Here are five fall home maintenance activities to start thinking about this weekend.
Clean your gutters
Depending on your climate, you may have to get up in those gutters more than once to clear out leaves and other gunk and keep your home safe from flooding and damage. Giving them a look before the leaves fall will help ensure there is room for all that foliage. Once they fall, making sure to clean them out before the first freeze can limit clogs and keep dangerous ice dams away.
Check your chimney
Make sure everything is in order before the first fire of the season. “Creosote buildup causes chimney fires,” said Family Handyman. “You should have your chimney professionally inspected or cleaned after every 70 fires. If you burn wet wood (which you shouldn’t), have it inspected or cleaned every 50 fires. Don’t remember the last time you had it cleaned by a pro? A quick way to tell if your chimney needs cleaning is to run the point of your fireplace poker along the inside of your chimney liner. If you find a 1/8-in. layer (or more) of buildup, call a chimney sweep.”
Check your roof
Storms, wind, and other weather conditions over the past year could have done damage that you’re not aware of. You definitely don’t want to wait until the first heavy snow to find out you have a leak. If you’re not comfortable on a ladder or just want a professional eye, a pro roofer will typically charge you under $100 to check it out.
Seal it up
There are three important reasons to make sure your home is air tight: 1) Keeping moisture out; 2) Keeping critters out; 3) Keeping warm air in. “Fall is when critters often enter our homes to build a nest and ride out the cold weather,” said Forbes. “So walk around the exterior looking for ways small animals can enter your house and seal them off. A mouse can wriggle through an opening as small as a dime, so look carefully for those small holes.”

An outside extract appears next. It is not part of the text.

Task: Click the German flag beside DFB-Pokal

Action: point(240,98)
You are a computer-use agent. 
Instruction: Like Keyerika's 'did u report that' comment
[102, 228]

Sealing up holes and cracks can also make your home more efficient so it takes less effort and money to keep warm in the winter. All you need in most cases is weather stripping and caulking.
Disconnect garden hoses from faucets
As soon as the weather dips, it’s time to disconnect those hoses. This simple task can potentially save you a lot of heartache later. “Remove garden hoses from outdoor faucets,” said HouseLogic. “Leaving hoses attached can cause water to back up in the faucets and in the plumbing pipes just inside your exterior walls. If freezing temps hit, that water could freeze, expand, and crack the faucet or pipes. Make this an early fall priority so a sudden cold snap doesn’t sneak up and cause damage.” Be sure to also “Turn off any shutoff valves on water supply lines that lead to exterior faucets. That way, you’ll guard against minor leaks that may let water enter the faucet.”